Dr Keane said democracy, as it were, was born of resistance to tyranny; just as he reasoned that Greeks’ claimed invention at first caused no great stir, but that few spotted its novelty.
His words: “Some condemned it for bringing chaos into the world. Nobody predicted its universal appeal. It seemed simply to be part of the great cycle of human affairs – yet, one more example of power struggles among foes.”
Democracy represents to him, an invention which was soon to be seen differently.
Democracy, in the words of Prof Keane, was to magnetise millions and to arouse passions on a world-scale. Understandably so, since it required human beings to picture themselves afresh, to live as they had never before lived. The invention was a potent form of wishful thinking that is still with us today: the Greeks called it dêmokratia.
The above commentary from one of the global political thinkers, which at first sounded like the little book of lamentations, could be compared to the inglorious roles played by the Nigerian military and the police, in the just-concluded Rivers State rerun legislative polls. The disturbing partisanship of the Nigerian armed forces is reminiscent of the 40 years that the Nigerian military took over power and ruled Nigeria in the most lawless form, in such a way that the Constitution was in suspension, until overwhelming public pressures forced the military back to their barracks in 1999. The resurgence of the military in the political firmament of Nigeria is deeply troubling. This development, ugly as it is, must be arrested immediately; because of the long-term damage it would inflict in the credibility and integrity of the Nigerian military as an institution.

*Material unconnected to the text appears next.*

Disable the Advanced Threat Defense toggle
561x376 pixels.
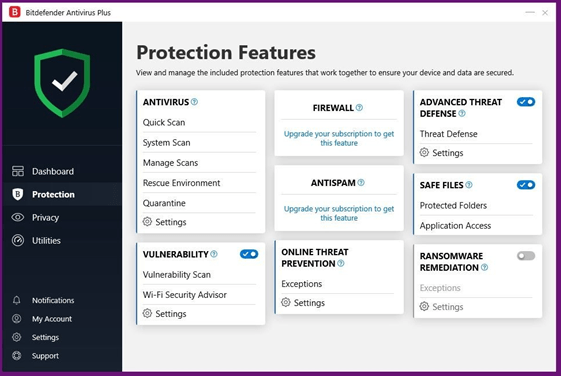(x=526, y=102)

When President Muhammadu Buhari came on board last year, he made the Army chief, Lieut.-Gen. Tukur Buratai, to constitute a board of inquiry, which investigated alleged partisanship of the military in some past elections. Over three dozen military officers trained with billions of public fund were prematurely retired as a result, even though many of these indicted officers are in courts challenging their sack. But to now witness a worst case scenario of the same military behaving like dogs that eat their vomit, with the open and brazen partisanship as seen in the Rivers State rerun election, is indeed traumatising.
But before delving fully into these shows of shame put up by the officers and men of the Nigerian armed forces and the police in these sets of elections, we need to properly anchor the electoral events from the prism of the nation’s political landscape on a national scale. Rivers State which, obviously, is Nigeria’s richest crude oil state, is also the nation’s hot-bed of inter-party rivalries between the nation’s two significant political parties, known as the People Democratic Party (PDP) and the All Progressives Congress (APC).
The national ruling party is All Progressive Congress, while the party controlling Rivers State is the People’s Democratic Party. Rivers State is the state of birth of the wife of the immediate past president, Mrs Patience Goodluck Jonathan. Rivers State was ruled for eight years, prior to 2015, by Chibuike Rotimi Amaechi, the main financier of President Buhari’s presidential campaign, or so it seemed. He was rewarded with a top-level federal cabinet job as Transportation Minister, which is easily, one of the juiciest posts in modern-day Nigeria.
The immediate past president, Dr Goodluck Jonathan, was the standard-bearer of the PDP during last year’s presidential poll, which he voluntarily conceded victory even as the then incumbent. His action would for a long time to come remain unprecedented on the African continent, given that ruling parties in most African nations usually manipulate the electoral system to remain perpetually in political offices.
The rerun parliamentary election in Rivers State was occasioned by the legal cancellation of last year’s election in which the Peoples Democratic Party swept virtually all of the parliamentary seats, both in Rivers State House of Assembly and the Senate and House of Representatives seats, to represent Rivers at the National Assembly. The party at the centre saw the annulment as an opportunity of a life to gain entry into Rivers State.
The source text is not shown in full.